Tareas propuestas:
- 1) ¿Por qué, según el texto sobre la huelga del 29-S, los sindicatos se equivocaron en el momento de la convocatoria? Responde en una a tres oraciones.
- 2) Escribe la continuación del texto sobre la huelga del 29-S a partir de su último párrafo.

---- Texto dado

El balance del 29-S deja atrás no sólo el sonado fracaso de la huelga general convocada por UGT y CCOO, sino también, y sobre todo, el divorcio entre los sindicatos oficialistas y una sociedad más que harta de unas centrales sindicales que ni se han enterado ni se quieren enterar de qué va la España del siglo XXI.
Cuando los españoles quieren hacer huelga, la hacen de verdad, como se puso de manifiesto en el famoso 14 de diciembre de 1988, pero cuando no quieren, no les gusta que nadie les obligue a actuar en contra de su voluntad. El ambiente no estaba en estos momentos, ni mucho menos, para secundar una convocatoria que partía de dos errores fundamentales de base: el momento y el motivo.
El momento, porque los sindicatos se han pasado dos años con la boca bien callada mientras el paro se disparaba a cifras de verdadero escándalo y ellos sin decir nada porque ya se encargaba el Gobierno de untarlos bien untados con la ‘grasa’ del presupuesto. Y después de darle la espalda a la gente, sobre todo a los casi cinco millones de parados, a los empresarios que han tenido que cerrar su negocio y a los autónomos que se han visto obligados a cesar en su actividad, a todos ellos y a sus familias, ahora UGT y CCOO querían salir a la calle para protestar porque hay que tomar medidas dolorosas para enderezar una situación de cuyo empeoramiento han sido cómplices por acción y por omisión.
El motivo, porque la huelga tendría que haber sido contra quien nos ha conducido a este desastre socioeconómico, esto es, el Ejecutivo de Rodríguez Zapatero, no los empresarios que están sufriendo la crisis ni mucho menos la presidenta de la Comunidad de Madrid, Esperanza Aguirre, cuyas políticas están permitiendo amortiguar en la región los durísimos golpes de las circunstancias que nos están tocando vivir. Así es que la equivocación de partida ha sido una convocatoria contraria a los deseos y al sentir de la gente en todos sus aspectos.
El distanciamiento con la sociedad se ha agravado a raíz de la actuación de los piquetes, impidiendo la salida a primera hora de los autobuses de la EMT y tratando de paralizar el metro para que las personas no pudieran acudir a su centro de trabajo, y después tratando de bloquear el tráfico, además de amedrentar, como poco, a todo aquel que osaba desafiar la llamada al paro. La reacción contra los sindicatos que han tenido, por ejemplo, los vecinos de la Gran Vía de Madrid, por tanto, es lógica y sirve como botón de muestra de una sociedad que no está por la labor de que nadie les venga a imponer nada en contra de sus deseos, y menos aún cuando, en el caso de Madrid, la convocatoria de UGT y CCOO tenía todos los tintes de una huelga política contra una presidenta, Esperanza Aguirre, elegida democráticamente y que, después del fracaso sindical de hoy, probablemente va a renovar su mandato el año próximo con mayoría absoluta.
Los sindicatos han hecho un ejercicio de total falta de sensibilidad hacia la sociedad. Ellos iban a lo suyo, con sus planteamientos ideológicos decimonónicos, sin importarles ni los parados, ni el sufrimiento de las personas para quienes perder un día de sueldo en estos momentos supone un verdadero problema, mientras Toxo y Méndez disfrutan de super áticos de lujo y restaurantes de primera; ni el deseo de los millones de españoles de querer ejercer su derecho a trabajar con libertad y, de esta forma, pueden haber consumado definitivamente un divorcio con una sociedad a la que le han dado la espalda en los momentos más difíciles y que desde hace tiempo no quiere saber nada de ellos, como demuestran las bajas y decrecientes cifras de afiliación.

--------
---- Entradas extraídas

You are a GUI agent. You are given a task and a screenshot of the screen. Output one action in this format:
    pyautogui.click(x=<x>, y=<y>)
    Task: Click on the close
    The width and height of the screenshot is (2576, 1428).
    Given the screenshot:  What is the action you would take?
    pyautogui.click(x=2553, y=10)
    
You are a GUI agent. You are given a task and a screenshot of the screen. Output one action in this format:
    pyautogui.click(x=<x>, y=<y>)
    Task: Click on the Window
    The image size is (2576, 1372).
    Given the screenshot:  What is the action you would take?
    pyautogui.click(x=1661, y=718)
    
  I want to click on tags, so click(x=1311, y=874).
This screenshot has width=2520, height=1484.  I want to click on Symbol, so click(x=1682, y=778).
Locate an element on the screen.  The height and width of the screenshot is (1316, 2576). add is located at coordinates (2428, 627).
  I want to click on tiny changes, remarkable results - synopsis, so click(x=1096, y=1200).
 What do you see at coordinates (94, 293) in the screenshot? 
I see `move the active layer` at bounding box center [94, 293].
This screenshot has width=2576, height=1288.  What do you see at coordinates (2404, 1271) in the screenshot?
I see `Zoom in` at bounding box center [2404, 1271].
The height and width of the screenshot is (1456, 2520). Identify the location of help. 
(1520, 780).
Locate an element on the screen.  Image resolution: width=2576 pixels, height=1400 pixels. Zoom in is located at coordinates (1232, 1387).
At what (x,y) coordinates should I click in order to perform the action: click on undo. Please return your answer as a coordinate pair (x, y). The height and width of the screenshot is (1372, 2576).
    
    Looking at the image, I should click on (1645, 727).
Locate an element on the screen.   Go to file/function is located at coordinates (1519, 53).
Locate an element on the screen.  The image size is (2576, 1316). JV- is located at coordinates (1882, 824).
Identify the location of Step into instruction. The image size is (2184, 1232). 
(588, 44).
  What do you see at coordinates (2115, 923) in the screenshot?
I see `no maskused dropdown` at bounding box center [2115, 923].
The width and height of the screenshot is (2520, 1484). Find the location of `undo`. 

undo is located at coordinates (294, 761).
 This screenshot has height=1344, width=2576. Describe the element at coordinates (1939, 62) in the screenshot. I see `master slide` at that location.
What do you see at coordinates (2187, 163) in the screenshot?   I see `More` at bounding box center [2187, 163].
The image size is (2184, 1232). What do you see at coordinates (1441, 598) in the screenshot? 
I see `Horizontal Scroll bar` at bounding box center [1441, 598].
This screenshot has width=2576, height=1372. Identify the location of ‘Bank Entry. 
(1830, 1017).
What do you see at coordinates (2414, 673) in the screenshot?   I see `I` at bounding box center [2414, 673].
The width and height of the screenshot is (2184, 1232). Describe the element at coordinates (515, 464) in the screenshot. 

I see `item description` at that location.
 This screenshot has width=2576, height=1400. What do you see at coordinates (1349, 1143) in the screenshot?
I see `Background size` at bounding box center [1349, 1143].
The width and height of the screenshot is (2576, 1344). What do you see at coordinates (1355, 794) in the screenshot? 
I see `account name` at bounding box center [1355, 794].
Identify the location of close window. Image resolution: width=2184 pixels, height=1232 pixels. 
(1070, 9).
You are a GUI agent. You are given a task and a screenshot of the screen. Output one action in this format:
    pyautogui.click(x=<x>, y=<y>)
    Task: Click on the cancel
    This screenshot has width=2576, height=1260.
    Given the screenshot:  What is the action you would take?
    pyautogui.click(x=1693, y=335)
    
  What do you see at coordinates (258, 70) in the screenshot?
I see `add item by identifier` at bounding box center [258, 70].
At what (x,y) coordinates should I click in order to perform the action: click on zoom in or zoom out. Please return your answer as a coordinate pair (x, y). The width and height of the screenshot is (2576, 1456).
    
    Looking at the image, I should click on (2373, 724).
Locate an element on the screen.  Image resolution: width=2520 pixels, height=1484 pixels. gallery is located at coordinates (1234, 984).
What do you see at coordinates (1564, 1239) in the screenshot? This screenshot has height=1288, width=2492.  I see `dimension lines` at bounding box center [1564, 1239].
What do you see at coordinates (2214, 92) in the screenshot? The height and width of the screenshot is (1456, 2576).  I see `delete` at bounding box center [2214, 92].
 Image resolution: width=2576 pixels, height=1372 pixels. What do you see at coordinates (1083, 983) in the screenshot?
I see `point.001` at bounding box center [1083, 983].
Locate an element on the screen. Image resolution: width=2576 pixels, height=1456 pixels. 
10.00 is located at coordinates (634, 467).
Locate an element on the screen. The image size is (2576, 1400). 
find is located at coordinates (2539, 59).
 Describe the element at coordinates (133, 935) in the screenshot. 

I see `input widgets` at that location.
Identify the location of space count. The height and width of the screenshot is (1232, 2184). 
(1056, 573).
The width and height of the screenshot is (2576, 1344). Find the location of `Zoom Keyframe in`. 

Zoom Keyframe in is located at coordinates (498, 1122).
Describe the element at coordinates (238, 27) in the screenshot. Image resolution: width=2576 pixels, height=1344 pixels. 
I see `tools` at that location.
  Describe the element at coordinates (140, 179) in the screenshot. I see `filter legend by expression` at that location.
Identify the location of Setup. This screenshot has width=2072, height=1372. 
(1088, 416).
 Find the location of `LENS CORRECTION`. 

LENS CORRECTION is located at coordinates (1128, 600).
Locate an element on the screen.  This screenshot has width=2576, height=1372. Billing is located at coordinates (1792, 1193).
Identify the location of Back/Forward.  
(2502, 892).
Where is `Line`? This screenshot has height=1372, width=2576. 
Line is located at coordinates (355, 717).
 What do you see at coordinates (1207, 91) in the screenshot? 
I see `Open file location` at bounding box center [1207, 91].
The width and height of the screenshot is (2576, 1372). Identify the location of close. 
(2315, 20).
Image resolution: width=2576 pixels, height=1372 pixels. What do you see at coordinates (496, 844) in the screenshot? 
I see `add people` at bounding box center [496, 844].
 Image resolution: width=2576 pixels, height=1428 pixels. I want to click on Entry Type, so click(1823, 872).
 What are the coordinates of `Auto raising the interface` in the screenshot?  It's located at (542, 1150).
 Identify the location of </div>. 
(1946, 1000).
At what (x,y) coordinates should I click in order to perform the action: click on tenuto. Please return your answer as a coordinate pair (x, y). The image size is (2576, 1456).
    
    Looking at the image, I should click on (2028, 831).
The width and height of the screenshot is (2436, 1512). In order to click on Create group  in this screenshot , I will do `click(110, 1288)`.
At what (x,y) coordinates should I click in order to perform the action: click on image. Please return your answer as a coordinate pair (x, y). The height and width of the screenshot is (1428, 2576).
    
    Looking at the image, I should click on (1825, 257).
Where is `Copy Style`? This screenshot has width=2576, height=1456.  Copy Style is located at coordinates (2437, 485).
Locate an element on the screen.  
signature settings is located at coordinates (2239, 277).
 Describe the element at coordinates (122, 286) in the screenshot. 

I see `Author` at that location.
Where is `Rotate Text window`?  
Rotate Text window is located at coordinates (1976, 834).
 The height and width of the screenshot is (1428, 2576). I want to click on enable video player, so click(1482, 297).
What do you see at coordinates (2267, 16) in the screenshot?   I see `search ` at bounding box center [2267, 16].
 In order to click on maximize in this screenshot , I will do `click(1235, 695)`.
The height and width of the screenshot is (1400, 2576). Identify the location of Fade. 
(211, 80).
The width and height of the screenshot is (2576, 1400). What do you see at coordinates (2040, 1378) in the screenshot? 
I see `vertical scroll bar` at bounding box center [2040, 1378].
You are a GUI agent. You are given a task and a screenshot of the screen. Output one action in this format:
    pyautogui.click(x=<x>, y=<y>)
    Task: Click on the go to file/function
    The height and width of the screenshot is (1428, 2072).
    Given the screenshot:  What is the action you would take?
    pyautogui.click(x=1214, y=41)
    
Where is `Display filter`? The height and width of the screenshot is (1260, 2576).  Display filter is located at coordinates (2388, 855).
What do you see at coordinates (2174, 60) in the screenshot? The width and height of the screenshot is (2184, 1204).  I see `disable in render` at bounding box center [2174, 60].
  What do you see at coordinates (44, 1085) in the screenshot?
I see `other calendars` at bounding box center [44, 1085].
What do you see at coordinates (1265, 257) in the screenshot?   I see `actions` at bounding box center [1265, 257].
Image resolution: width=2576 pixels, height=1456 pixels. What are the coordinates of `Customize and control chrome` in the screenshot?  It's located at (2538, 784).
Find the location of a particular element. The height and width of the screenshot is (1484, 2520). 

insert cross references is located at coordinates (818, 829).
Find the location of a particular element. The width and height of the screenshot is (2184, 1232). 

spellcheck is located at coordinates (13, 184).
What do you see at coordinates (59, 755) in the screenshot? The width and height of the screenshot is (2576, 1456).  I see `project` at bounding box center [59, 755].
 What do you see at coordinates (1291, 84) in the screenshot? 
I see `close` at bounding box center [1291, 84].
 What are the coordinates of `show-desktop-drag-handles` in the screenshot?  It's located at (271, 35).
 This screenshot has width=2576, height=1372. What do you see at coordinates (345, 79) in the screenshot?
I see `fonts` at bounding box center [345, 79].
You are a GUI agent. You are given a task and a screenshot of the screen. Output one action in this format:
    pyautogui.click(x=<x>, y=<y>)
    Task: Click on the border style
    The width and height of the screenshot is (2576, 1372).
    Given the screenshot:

--------

Resultados del ejercicio:
- 1) Los sindicatos callaron durante dos años mientras el paro se disparaba, porque el Gobierno los untaba con la "grasa" del presupuesto. Después de dar la espalda a los parados, a los empresarios y a los autónomos, quisieron salir a la calle contra unas medidas dolorosas. Esas medidas buscaban enderezar una situación de cuyo empeoramiento habían sido cómplices por acción y por omisión.

- 2)
Estos sindicatos, por tanto, hoy por hoy ya no representan a nadie porque no se han adaptado a los tiempos que corren, ni a la crisis, ni a los profundos cambios sociológicos que se han producido en España. Si hoy tienen un papel en nuestra vida pública es porque entre las concesiones que se hizo a la izquierda en la Constitución de 1978 estuvo la de darles una importancia y una representatividad como interlocutores sociales de la que carecerían si la sociedad pudiera opinar al respecto. Si sobreviven es porque disfrutan de la respiración asistida que les proporciona el Gobierno a base de subvenciones multimillonarias de las que luego no dan cuenta a nadie pese a tratarse de dineros públicos, como tampoco dan cuenta de cuántos liberados sindicales –señores que cobran pero no trabajan ni, en muchos casos, los conocen sus propios compañeros en la empresa o en la Administración– hay en nuestro país, qué hacen realmente y cuánto nos cuestan, cosa que también indigna a la gente.
Así es que tenemos a unos agentes sociales que no representan a nadie y a quienes no traga un número importante y creciente de sus supuestos representados, que, por no haberse sabido adaptar a los tiempos, resultan tan anacrónicos como un dinosaurio en la Puerta del Sol. Nuestras centrales sindicales, en consecuencia, son una especie en peligro de extinción y sólo sobrevivirán en el futuro si aprenden la lección y se modernizan de verdad para atender a las verdaderas necesidades y demandas de los españoles del siglo XXI, que ya no se identifican con ellos ni con sus postulados. Lo malo es que ese proceso de modernización no se podrá llevar a cabo mientras Méndez y Toxo sigan donde están y menos aún si el Gobierno de Zapatero se dedica ahora a reírles las gracias y a tenderles la mano, cuando UGT y CCOO se han convertido en uno de los principales obstáculos para la salida de la crisis y para el progreso económico y social de nuestro país.